Under Hunt’s leadership, Dignity Health Arizona has grown into a respected, comprehensive health care system that includes five hospitals and multiple imaging centers, specialty hospitals, physician groups, clinics, freestanding emergency rooms and more. She is an important state and national voice in shaping the future of health care and medical education and has received local and national recognition for her transformational health care leadership.
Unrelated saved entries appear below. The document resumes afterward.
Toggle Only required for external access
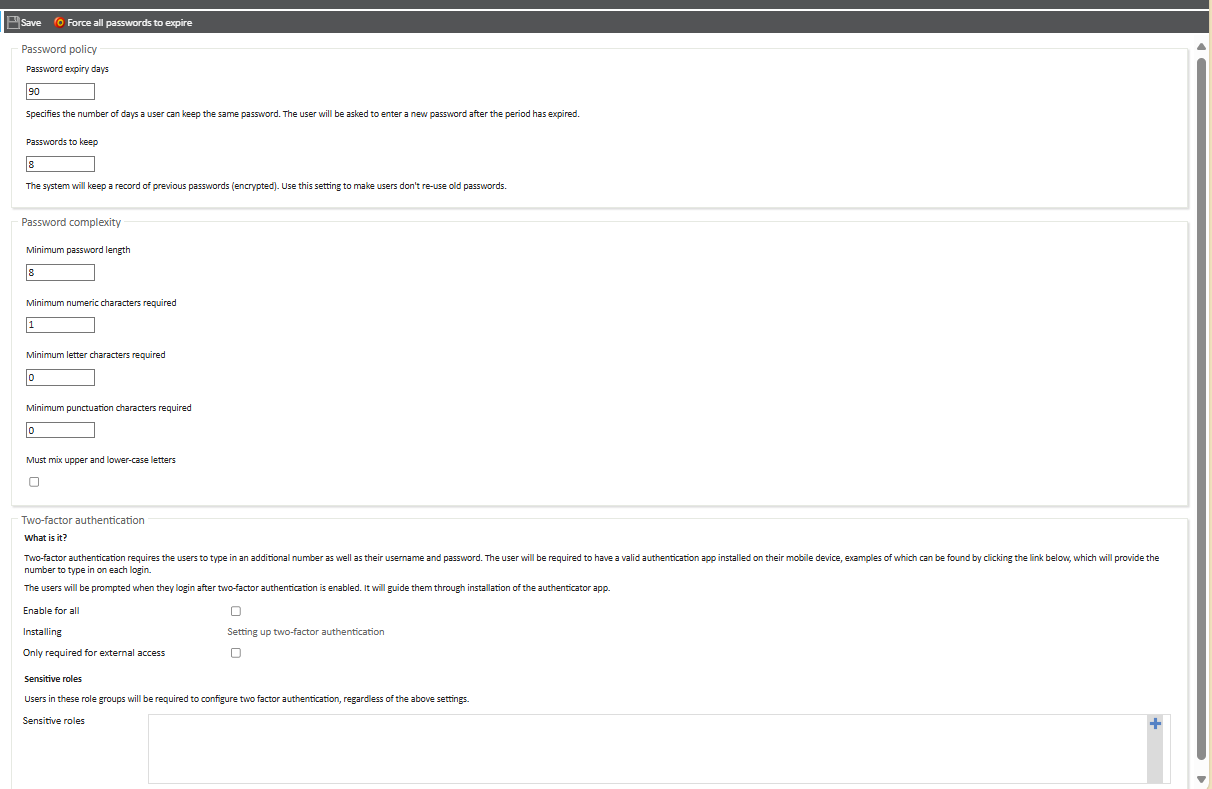This screenshot has width=1212, height=789. pyautogui.click(x=236, y=653)
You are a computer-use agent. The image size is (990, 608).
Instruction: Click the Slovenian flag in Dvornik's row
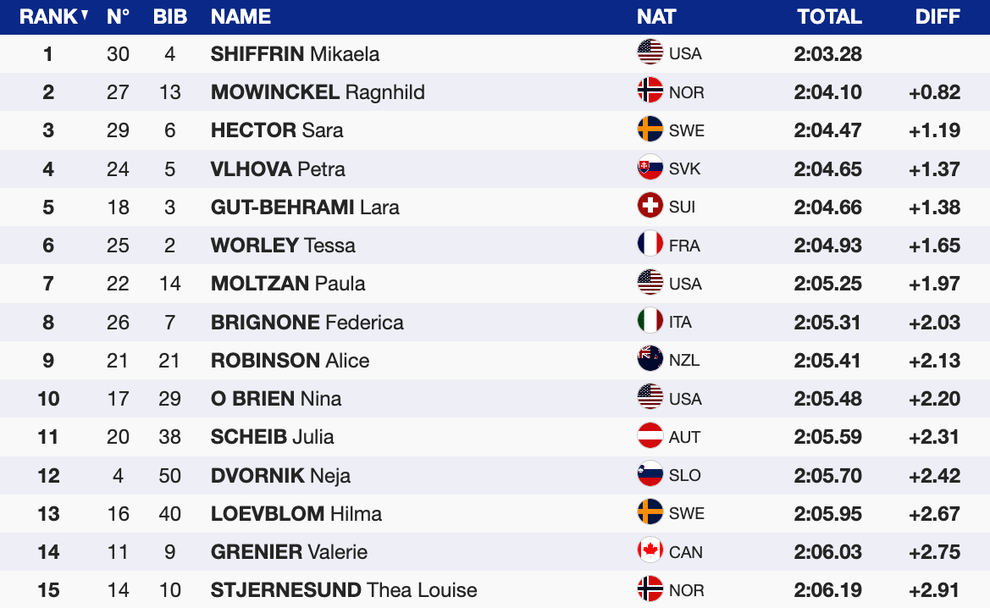(650, 474)
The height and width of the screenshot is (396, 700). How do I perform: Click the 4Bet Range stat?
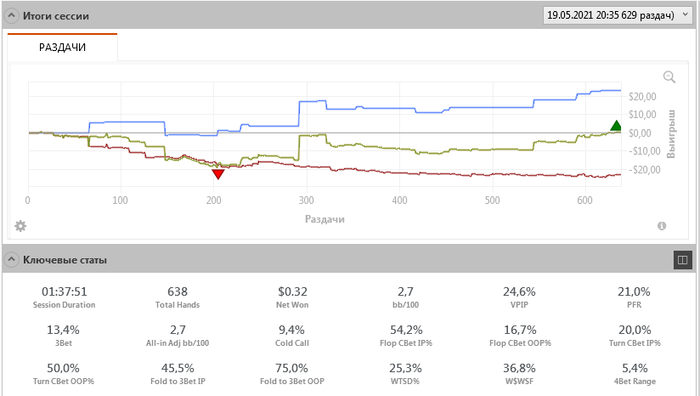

Kathleen Kanavy is the director of spiritual direction formation for the Institute for Priestly Formation. She earned a Master of Arts in Christian Spirituality in 1993 from Creighton with further training in spiritual direction and supervision. She has served as an IPF faculty member, spiritual director, supervisor and retreat director. She received consecration as a consecrated lay woman in 1995.
For 25 years, the Rev. Richard Gabuzda, STD, has served as executive director of the Institute for Priestly Formation. Ordained in the Diocese of Scranton, Pennsylvania, he was incardinated into the Archdiocese of Omaha in October 2015, at which time he also became a moderator of the IPF Priests of St. Joseph, a clerical public association of priests dedicated to caring for the spiritual life of diocesan priests.
The Rev. John Horn, SJ, is a Jesuit of the Maryland Province. Fr. Horn served as assistant director of the institute from its founding until 2011 when he became rector of Kenrick-Glennon Seminary in St. Louis. Currently, he is a professor of spiritual and pastoral theology at St. Vincent De Paul Regional Seminary in Boynton Beach, Florida.
The Rev. George Aschenbrenner, SJ, is the former Jesuit rector at the University of Scranton, and a renowned author, retreat leader, and expert on the Spiritual Exercises of St. Ignatius of Loyola.